- Yasnov in 1970

Chairman of the Presidium of the Supreme Soviet of the Russian SFSR
- In office 23 December 1966 – 26 March 1985
- Premier: Gennady Voronov Mikhail Solomentsev Vitaly Vorotnikov
- Preceded by: Nikolai Ignatov
- Succeeded by: Vladimir Orlov

Chairman of the Council of Ministers of the Russian SFSR
- In office 24 January 1956 – 19 December 1957
- President: Mikhail Tarasov
- Preceded by: Alexander Puzanov
- Succeeded by: Frol Kozlov

Chairman of the Executive Committee of the Moscow City Council
- In office 18 January 1950 – 2 February 1956
- Preceded by: Georgy Popov
- Succeeded by: Nikolai Bobrovnikov

Personal details
- Born: 5 June 1906 Kostroma Oblast, Russian Empire
- Died: 23 July 1991 (aged 85) Moscow, Russian SFSR, Soviet Union
- Party: Communist Party of the Soviet Union

= Mikhail Yasnov =

Soviet politician (1906–1991)

Mikhail Alekseyevich Yasnov (Михаил Алексеевич Яснов; – 23 July 1991) was a Soviet politician. He was Chairman of the Moscow City Executive Committee and head of Moscow in 1950–1956.

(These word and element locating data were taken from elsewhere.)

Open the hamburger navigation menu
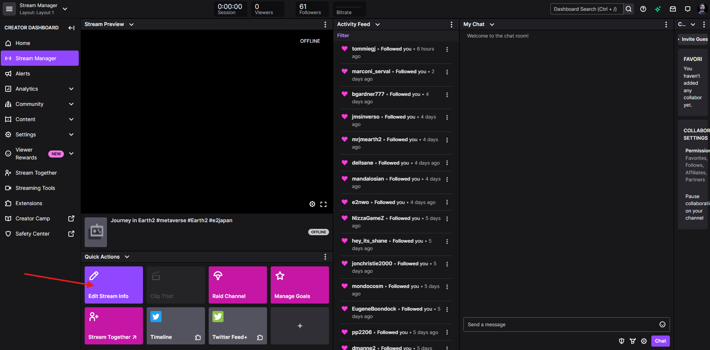 coord(9,9)
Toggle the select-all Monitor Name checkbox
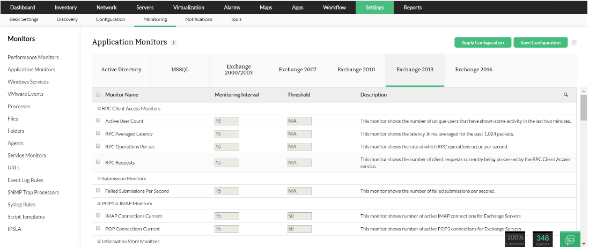The width and height of the screenshot is (589, 247). pos(98,95)
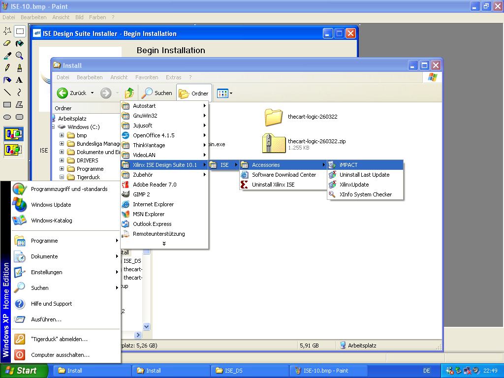Choose the transparent selection mode option

click(13, 150)
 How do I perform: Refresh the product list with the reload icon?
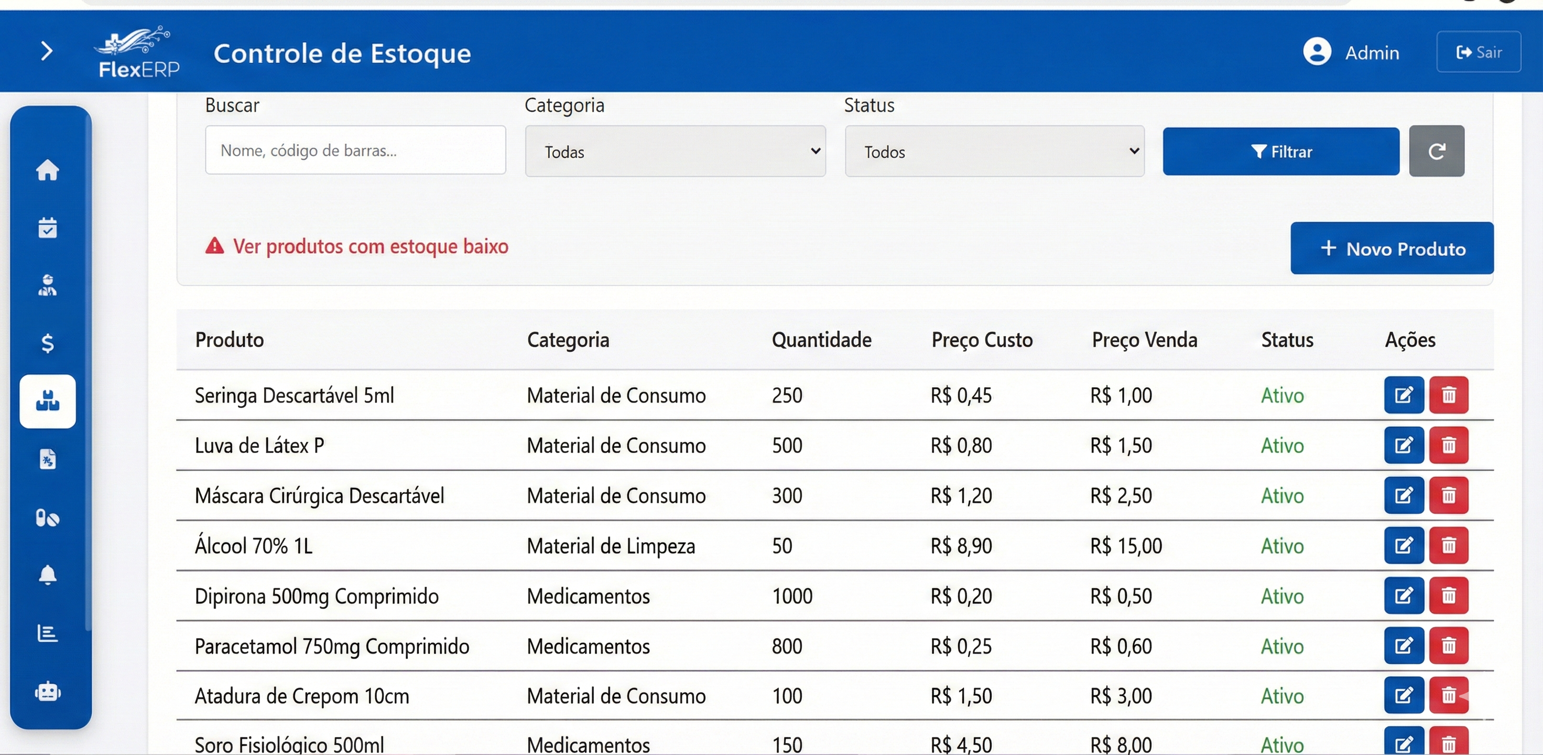coord(1437,150)
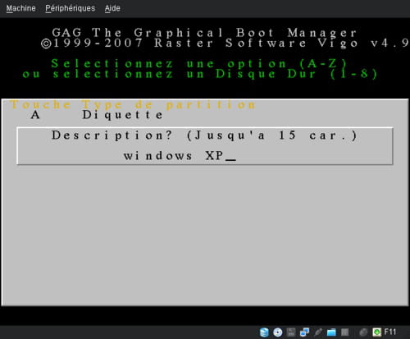Image resolution: width=410 pixels, height=339 pixels.
Task: Open the Périphériques menu
Action: pyautogui.click(x=71, y=8)
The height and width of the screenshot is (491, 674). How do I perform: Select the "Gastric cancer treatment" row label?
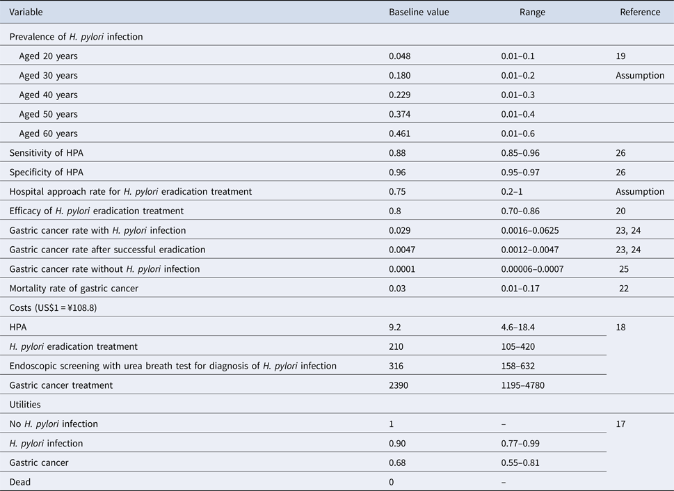click(61, 385)
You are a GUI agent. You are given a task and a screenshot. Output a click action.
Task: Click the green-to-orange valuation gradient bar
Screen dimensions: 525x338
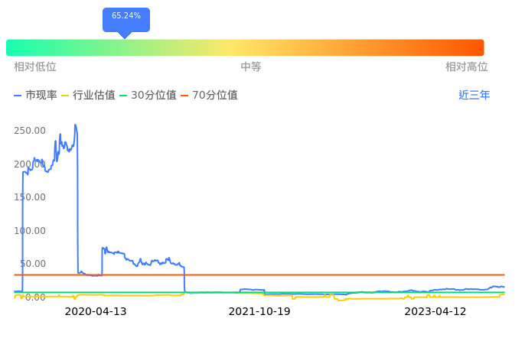(245, 47)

Between 1956 and 1957 he was the Chairman of the Council of Ministers of the Russian SFSR. Between 1957 and 1966 he was First Deputy Chairman of the Council of Ministers of the RSFSR and between 1966 and 1985 he was Chairman of the Presidium of the Supreme Soviet (head of state) and later deputy. Between 1950 and 1956 he was Chairman of the Soviet of the Union, the upper chamber of the Supreme Soviet of the Soviet Union. He was made a Hero of Socialist Labor in 1976.